In the text about catching a cold, update the stretch from "As I woke up" through "different viral/bacterial strains)" by replacing "dinner" with "supper".

**TEXT SECTION:**
──────────────────────────────

This morning I woke up, with my nose fully clogged with mucus, throat sore from the excessive sneezing, and feeling feverish all over. Right, so I went to the doctor on this Sunday morning to “report sick” and get some medication for my symptoms. Had to wait one full hour before I was attended to, but it’s OK. It’s not as if I was dying to get myself out before others around me get my illness – if you get what I mean. Anyway, I walked out of the clinic with three sets of medication. One for the throat, one for fever (which I eventually had, after falling asleep for an entire afternoon), and one for clearing up the nose.
As I woke up to have dinner and take my medication, I started to wonder what kind of “flu” I was down with, so I did a short search-up and discovered that the “flu” I was having is simply a common cold, and should not be confused with each other since they are distinct illnesses with different root causes (i.e. caused by different viral/bacterial strains)
Anyway, here’s the skinny:
Everyone that possesses one or more of the above symptoms (fever, runny nose, shivering, chills, malaise, dry cough, loss of appetite, body aches and nausea) is likely to be suffering what we call “influenza-like illness”, or ILI for short. Since there are loads of illnesses that fall under this category, doctors need to further diagnose and pin-point which is the exact culprit causing your discomfort. Some of the more common (and less malicious) examples are listed below:
- Common Cold (also known as nasopharyngitis) – A viral infection of the upper respiratory tract, which most commonly occurs in the nasal cavity, pharynx and larynx.

──────────────────────────────

**SUPPLIED DATA:**
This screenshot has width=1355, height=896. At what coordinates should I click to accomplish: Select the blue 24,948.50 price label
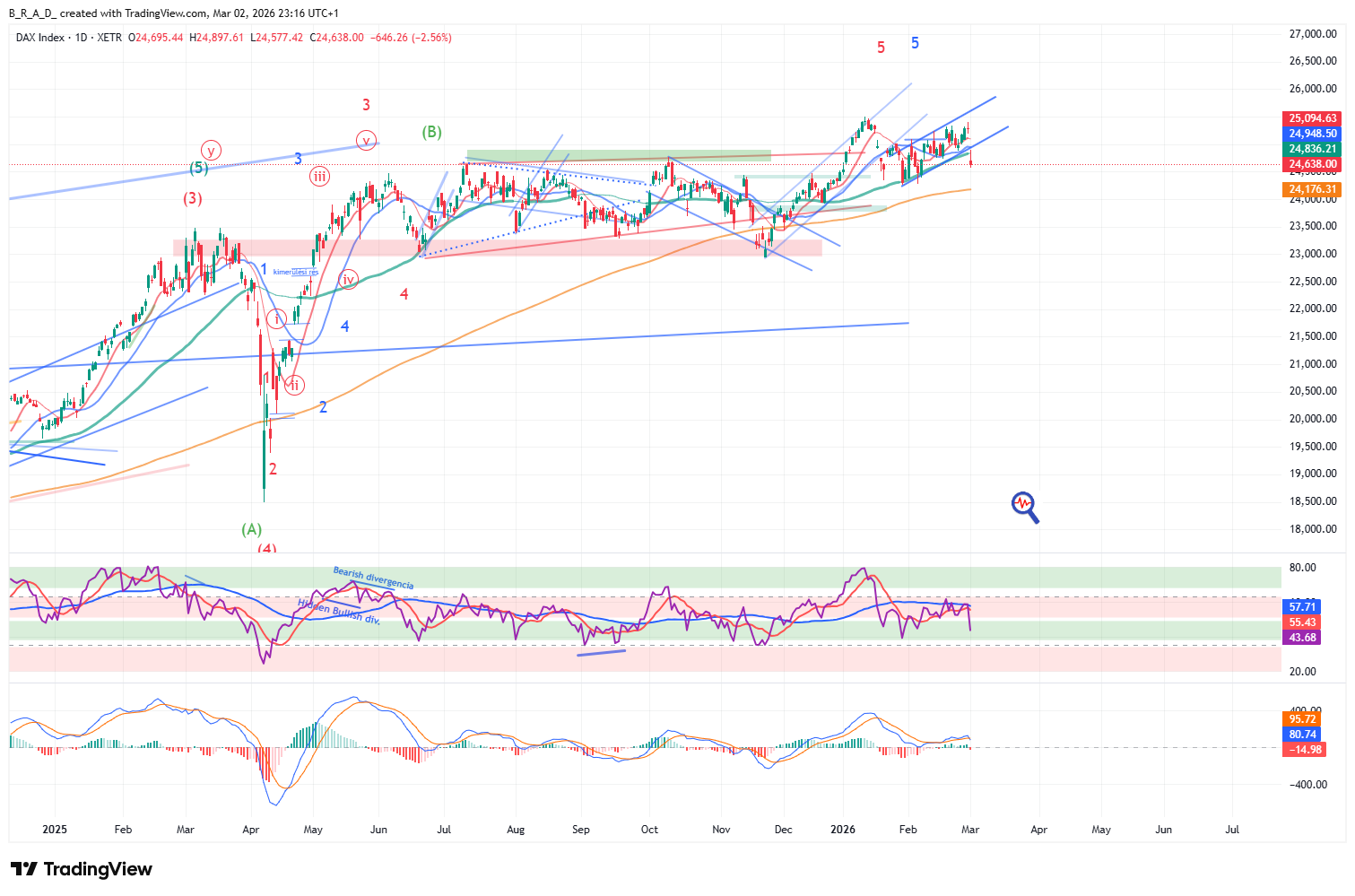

──────────────────────────────

**ANSWER SECTION:**
As I woke up to have supper and take my medication, I started to wonder what kind of “flu” I was down with, so I did a short search-up and discovered that the “flu” I was having is simply a common cold, and should not be confused with each other since they are distinct illnesses with different root causes (i.e. caused by different viral/bacterial strains)